Stored dataset items
= = = = =

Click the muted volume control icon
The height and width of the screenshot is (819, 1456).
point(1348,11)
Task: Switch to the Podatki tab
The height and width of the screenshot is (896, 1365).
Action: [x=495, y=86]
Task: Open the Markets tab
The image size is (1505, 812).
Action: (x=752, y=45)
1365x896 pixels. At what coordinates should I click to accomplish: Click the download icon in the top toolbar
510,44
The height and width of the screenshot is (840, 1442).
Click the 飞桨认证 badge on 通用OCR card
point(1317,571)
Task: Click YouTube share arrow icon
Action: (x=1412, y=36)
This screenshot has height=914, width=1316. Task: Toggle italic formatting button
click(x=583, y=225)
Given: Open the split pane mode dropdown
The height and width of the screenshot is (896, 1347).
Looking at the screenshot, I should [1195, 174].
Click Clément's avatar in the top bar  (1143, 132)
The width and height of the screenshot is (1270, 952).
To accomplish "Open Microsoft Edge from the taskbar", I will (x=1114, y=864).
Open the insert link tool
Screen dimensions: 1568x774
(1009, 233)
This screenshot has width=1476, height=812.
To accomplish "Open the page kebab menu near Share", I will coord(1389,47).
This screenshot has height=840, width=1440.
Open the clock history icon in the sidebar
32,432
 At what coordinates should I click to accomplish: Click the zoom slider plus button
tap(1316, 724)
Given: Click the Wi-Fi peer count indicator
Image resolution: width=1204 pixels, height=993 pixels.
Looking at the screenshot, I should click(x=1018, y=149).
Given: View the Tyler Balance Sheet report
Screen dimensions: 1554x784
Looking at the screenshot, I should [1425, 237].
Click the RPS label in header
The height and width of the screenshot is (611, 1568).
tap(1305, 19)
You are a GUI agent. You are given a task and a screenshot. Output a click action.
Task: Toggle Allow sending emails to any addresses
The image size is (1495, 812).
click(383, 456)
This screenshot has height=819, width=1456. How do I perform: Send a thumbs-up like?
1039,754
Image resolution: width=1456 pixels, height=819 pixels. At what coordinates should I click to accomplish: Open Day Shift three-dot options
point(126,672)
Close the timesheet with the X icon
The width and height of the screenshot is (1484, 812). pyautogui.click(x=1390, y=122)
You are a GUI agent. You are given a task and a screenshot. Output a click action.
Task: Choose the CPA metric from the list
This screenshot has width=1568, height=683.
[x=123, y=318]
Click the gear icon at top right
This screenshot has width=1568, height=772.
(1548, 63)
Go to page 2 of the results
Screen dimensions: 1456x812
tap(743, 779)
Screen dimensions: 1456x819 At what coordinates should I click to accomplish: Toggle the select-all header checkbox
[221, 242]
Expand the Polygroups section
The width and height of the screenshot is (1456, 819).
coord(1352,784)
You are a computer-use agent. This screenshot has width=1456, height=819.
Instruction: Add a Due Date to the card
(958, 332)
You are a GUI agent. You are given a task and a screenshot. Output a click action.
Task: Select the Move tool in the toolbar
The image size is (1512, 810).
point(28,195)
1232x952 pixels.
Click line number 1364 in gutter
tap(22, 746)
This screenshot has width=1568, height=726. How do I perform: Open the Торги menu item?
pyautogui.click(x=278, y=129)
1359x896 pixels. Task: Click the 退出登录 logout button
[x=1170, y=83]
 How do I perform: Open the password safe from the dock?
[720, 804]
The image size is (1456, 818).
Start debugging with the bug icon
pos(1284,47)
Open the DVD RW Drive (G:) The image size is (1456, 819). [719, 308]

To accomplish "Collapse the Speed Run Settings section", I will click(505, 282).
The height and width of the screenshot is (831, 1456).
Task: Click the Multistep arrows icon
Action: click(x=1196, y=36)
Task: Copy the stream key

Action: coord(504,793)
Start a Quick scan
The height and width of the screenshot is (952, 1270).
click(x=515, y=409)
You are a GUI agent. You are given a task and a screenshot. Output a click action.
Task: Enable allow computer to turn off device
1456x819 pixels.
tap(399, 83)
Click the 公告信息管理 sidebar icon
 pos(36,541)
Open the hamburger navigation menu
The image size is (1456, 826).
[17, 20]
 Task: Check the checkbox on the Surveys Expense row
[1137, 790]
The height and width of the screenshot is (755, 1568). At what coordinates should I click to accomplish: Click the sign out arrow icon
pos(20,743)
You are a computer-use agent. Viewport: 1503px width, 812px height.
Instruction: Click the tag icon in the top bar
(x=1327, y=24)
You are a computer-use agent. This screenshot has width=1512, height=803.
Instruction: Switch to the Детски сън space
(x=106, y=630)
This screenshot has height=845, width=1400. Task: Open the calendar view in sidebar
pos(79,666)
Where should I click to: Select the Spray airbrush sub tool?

= = = = =

YOUR INSTRUCTIONS: Your task is to repeat every entry above exactly.

SOLUTION TO THIS TASK:
Click the muted volume control icon
The height and width of the screenshot is (819, 1456).
point(1348,11)
Task: Switch to the Podatki tab
The height and width of the screenshot is (896, 1365).
Action: [x=495, y=86]
Task: Open the Markets tab
The image size is (1505, 812).
Action: (x=752, y=45)
1365x896 pixels. At what coordinates should I click to accomplish: Click the download icon in the top toolbar
510,44
The height and width of the screenshot is (840, 1442).
Click the 飞桨认证 badge on 通用OCR card
point(1317,571)
Task: Click YouTube share arrow icon
Action: (x=1412, y=36)
This screenshot has height=914, width=1316. Task: Toggle italic formatting button
click(x=583, y=225)
Given: Open the split pane mode dropdown
The height and width of the screenshot is (896, 1347).
Looking at the screenshot, I should [1195, 174].
Click Clément's avatar in the top bar  (1143, 132)
The width and height of the screenshot is (1270, 952).
To accomplish "Open Microsoft Edge from the taskbar", I will (x=1114, y=864).
Open the insert link tool
Screen dimensions: 1568x774
(1009, 233)
This screenshot has width=1476, height=812.
To accomplish "Open the page kebab menu near Share", I will coord(1389,47).
This screenshot has height=840, width=1440.
Open the clock history icon in the sidebar
32,432
 At what coordinates should I click to accomplish: Click the zoom slider plus button
tap(1316, 724)
Given: Click the Wi-Fi peer count indicator
Image resolution: width=1204 pixels, height=993 pixels.
Looking at the screenshot, I should click(x=1018, y=149).
Given: View the Tyler Balance Sheet report
Screen dimensions: 1554x784
Looking at the screenshot, I should [1425, 237].
Click the RPS label in header
The height and width of the screenshot is (611, 1568).
tap(1305, 19)
You are a GUI agent. You are given a task and a screenshot. Output a click action.
Task: Toggle Allow sending emails to any addresses
The image size is (1495, 812).
click(383, 456)
This screenshot has height=819, width=1456. How do I perform: Send a thumbs-up like?
1039,754
Image resolution: width=1456 pixels, height=819 pixels. At what coordinates should I click to accomplish: Open Day Shift three-dot options
point(126,672)
Close the timesheet with the X icon
The width and height of the screenshot is (1484, 812). pyautogui.click(x=1390, y=122)
You are a GUI agent. You are given a task and a screenshot. Output a click action.
Task: Choose the CPA metric from the list
This screenshot has width=1568, height=683.
[x=123, y=318]
Click the gear icon at top right
This screenshot has width=1568, height=772.
(1548, 63)
Go to page 2 of the results
Screen dimensions: 1456x812
tap(743, 779)
Screen dimensions: 1456x819 At what coordinates should I click to accomplish: Toggle the select-all header checkbox
[221, 242]
Expand the Polygroups section
The width and height of the screenshot is (1456, 819).
coord(1352,784)
You are a computer-use agent. This screenshot has width=1456, height=819.
Instruction: Add a Due Date to the card
(958, 332)
You are a GUI agent. You are given a task and a screenshot. Output a click action.
Task: Select the Move tool in the toolbar
The image size is (1512, 810).
point(28,195)
1232x952 pixels.
Click line number 1364 in gutter
tap(22, 746)
This screenshot has width=1568, height=726. How do I perform: Open the Торги menu item?
pyautogui.click(x=278, y=129)
1359x896 pixels. Task: Click the 退出登录 logout button
[x=1170, y=83]
 How do I perform: Open the password safe from the dock?
[720, 804]
The image size is (1456, 818).
Start debugging with the bug icon
pos(1284,47)
Open the DVD RW Drive (G:) The image size is (1456, 819). [719, 308]

To accomplish "Collapse the Speed Run Settings section", I will click(505, 282).
The height and width of the screenshot is (831, 1456).
Task: Click the Multistep arrows icon
Action: click(x=1196, y=36)
Task: Copy the stream key

Action: coord(504,793)
Start a Quick scan
The height and width of the screenshot is (952, 1270).
click(x=515, y=409)
You are a GUI agent. You are given a task and a screenshot. Output a click action.
Task: Enable allow computer to turn off device
1456x819 pixels.
tap(399, 83)
Click the 公告信息管理 sidebar icon
 pos(36,541)
Open the hamburger navigation menu
The image size is (1456, 826).
[17, 20]
 Task: Check the checkbox on the Surveys Expense row
[1137, 790]
The height and width of the screenshot is (755, 1568). At what coordinates should I click to accomplish: Click the sign out arrow icon
pos(20,743)
You are a computer-use agent. Viewport: 1503px width, 812px height.
Instruction: Click the tag icon in the top bar
(x=1327, y=24)
You are a computer-use agent. This screenshot has width=1512, height=803.
Instruction: Switch to the Детски сън space
(x=106, y=630)
This screenshot has height=845, width=1400. Task: Open the calendar view in sidebar
pos(79,666)
Where should I click to: Select the Spray airbrush sub tool?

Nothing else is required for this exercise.